### Materials provided
Begin

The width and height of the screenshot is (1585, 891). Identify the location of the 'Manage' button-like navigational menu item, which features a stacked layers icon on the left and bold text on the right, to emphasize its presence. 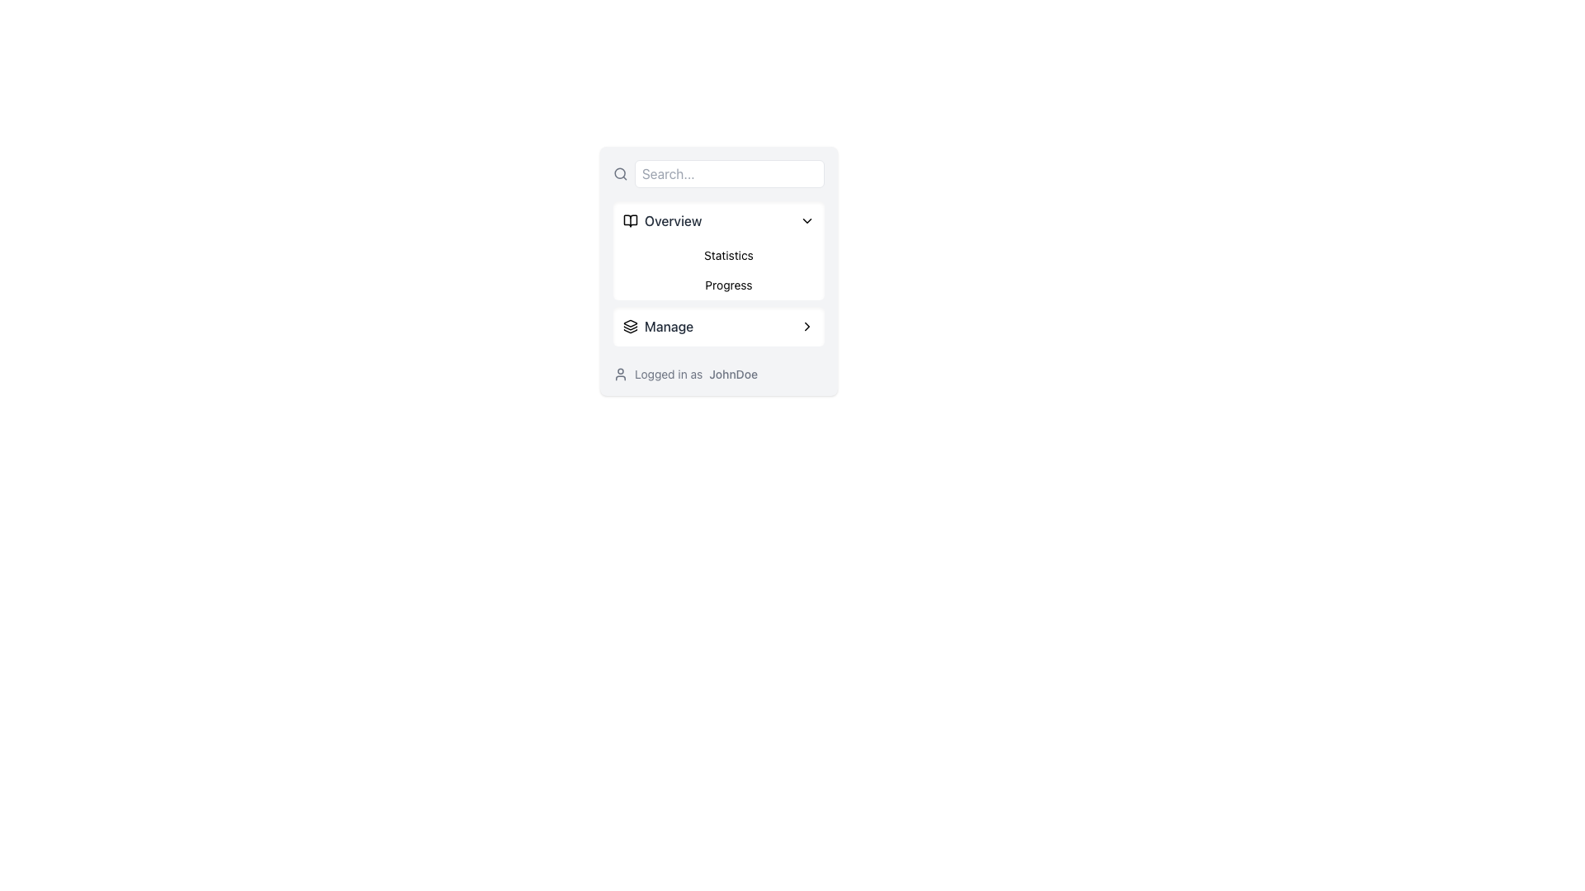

End
Begin

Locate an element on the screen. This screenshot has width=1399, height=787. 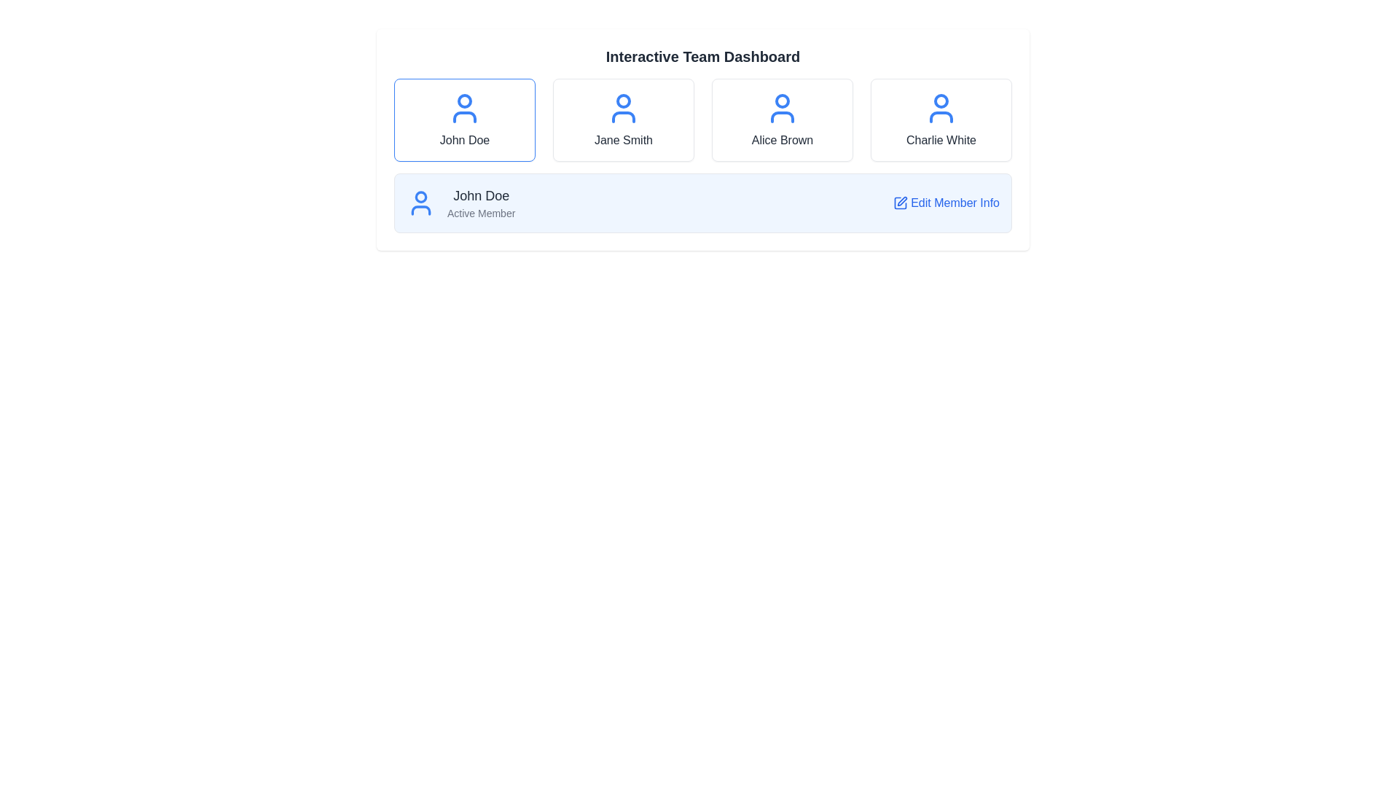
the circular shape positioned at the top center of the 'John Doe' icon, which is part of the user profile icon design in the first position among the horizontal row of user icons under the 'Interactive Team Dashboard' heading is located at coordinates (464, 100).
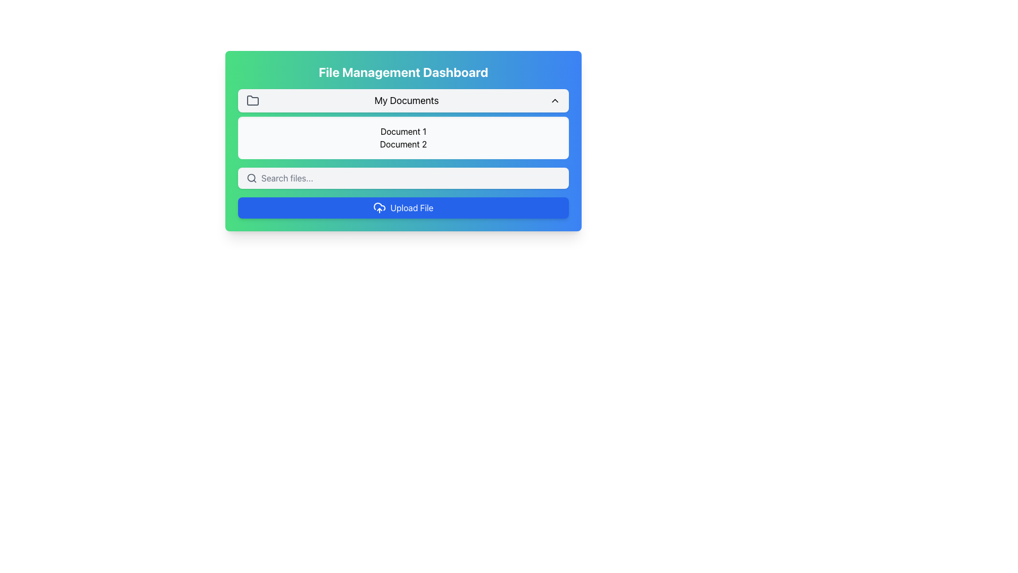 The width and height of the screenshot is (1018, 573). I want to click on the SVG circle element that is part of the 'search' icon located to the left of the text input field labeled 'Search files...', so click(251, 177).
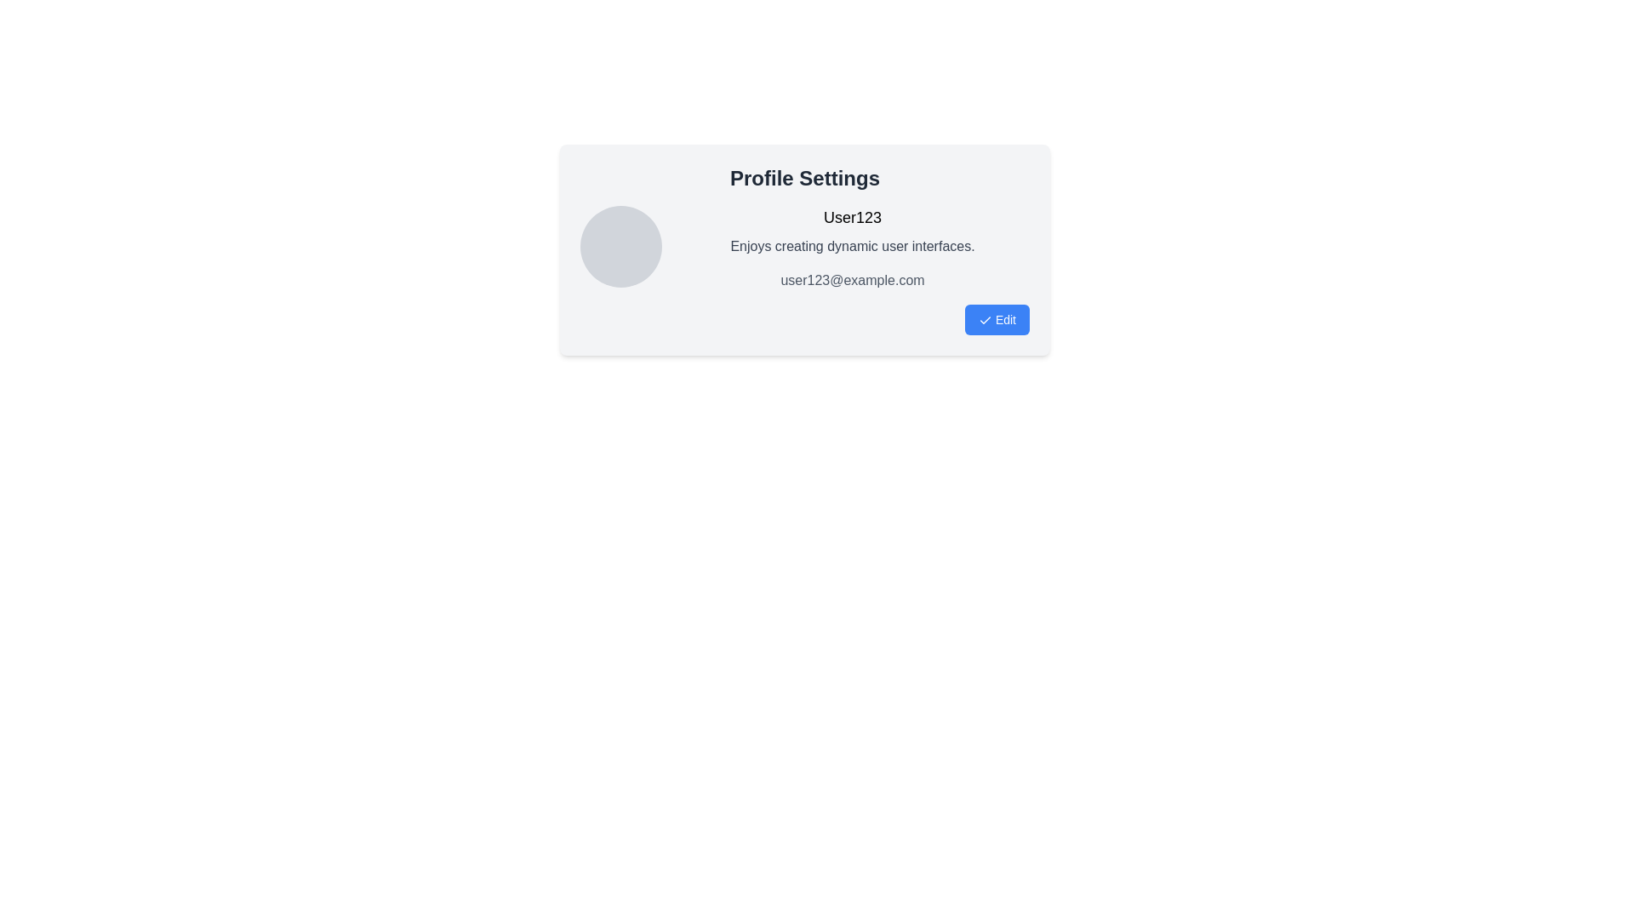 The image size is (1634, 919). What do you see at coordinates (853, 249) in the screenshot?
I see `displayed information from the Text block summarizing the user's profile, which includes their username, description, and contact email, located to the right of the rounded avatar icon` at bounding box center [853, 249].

End

### Aim
Write out the records again, starting at the line with "Locate an element" and stopping after the line with "The image size", but swap "on the screen" for "in the view" and leave everything else the same. Leave the pictures out of your answer.

### Task answer
Locate an element in the view. This screenshot has width=1399, height=787. 
the circular shape positioned at the top center of the 'John Doe' icon, which is part of the user profile icon design in the first position among the horizontal row of user icons under the 'Interactive Team Dashboard' heading is located at coordinates (464, 100).
 The width and height of the screenshot is (1018, 573). I want to click on the SVG circle element that is part of the 'search' icon located to the left of the text input field labeled 'Search files...', so click(251, 177).
 The image size is (1634, 919). What do you see at coordinates (853, 249) in the screenshot?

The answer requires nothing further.